De zaak in het kort
In deze zaak behandelt de rechtbank Gelderland een kort geding tussen een Vereniging van Eigenaren (VvE) en een appartementseigenaar. De VvE heeft een geschil met de eigenaar over een zonder toestemming geplaatste aanbouw op het dakterras van het appartement. Eerder is de eigenaar door de rechtbank veroordeeld om de aanbouw te verwijderen op straffe van een dwangsom. De VvE vordert nu een verhoging van de dwangsommen omdat zij vindt dat de eigenaar niet volledig heeft voldaan aan het vonnis. De voorzieningenrechter wijst het verzoek van de VvE af.
Het verloop van het proces en de feiten
De eigenaar van het betreffende appartement heeft in mei 2020 een aanbouw op het dakterras geplaatst zonder de vereiste toestemming van de VvE. Deze toestemming werd nadien geweigerd en ook een verzoek om vervangende machtiging werd door de kantonrechter afgewezen. Het gerechtshof bevestigde deze beslissing. In een bodemprocedure heeft de rechtbank Gelderland in juli 2023 geoordeeld dat de eigenaar in strijd handelde met de splitsingsakte en veroordeelde de eigenaar om de aanbouw binnen 90 dagen te verwijderen, onder verbeurte van een dwangsom van € 500 per dag tot een maximum van € 30.000.
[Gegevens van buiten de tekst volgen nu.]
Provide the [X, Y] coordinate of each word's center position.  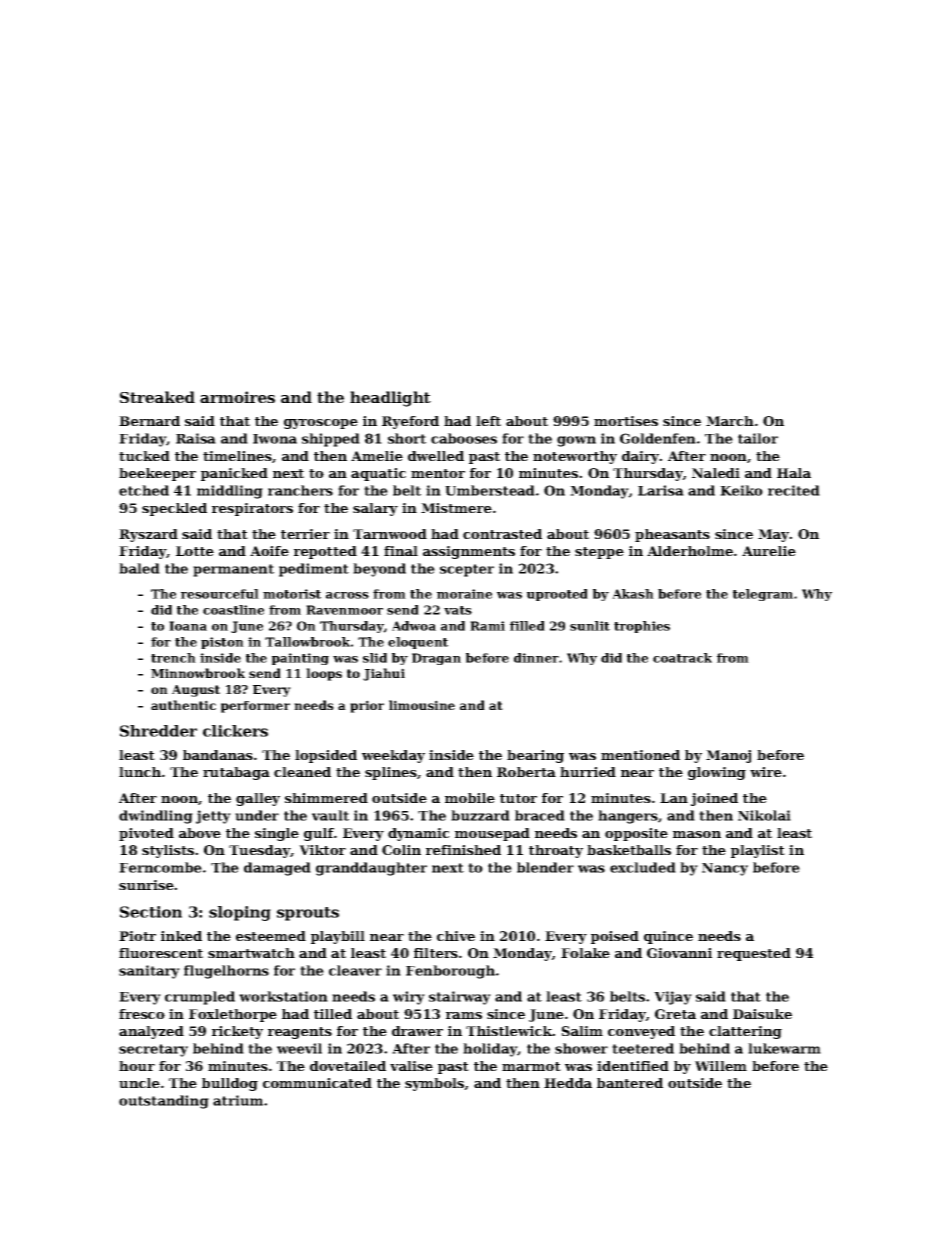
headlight [390, 399]
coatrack [682, 658]
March [730, 421]
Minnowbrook [198, 673]
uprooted [557, 595]
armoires [237, 397]
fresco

Ondanks de betekening van het vonnis in oktober 2024, constateerde een deurwaarder in april 2025 dat de aanbouw nog niet was verwijderd. De VvE sommeerde de eigenaar tot betaling van de volledige dwangsommen. Op een vergadering in april 2025 kreeg het bestuur van de VvE een volmacht om verdere juridische stappen te ondernemen. De eigenaar heeft inmiddels de aanbouw verwijderd, maar de VvE stelt dat niet alles is verwijderd en dat het dakterras niet volledig is hersteld.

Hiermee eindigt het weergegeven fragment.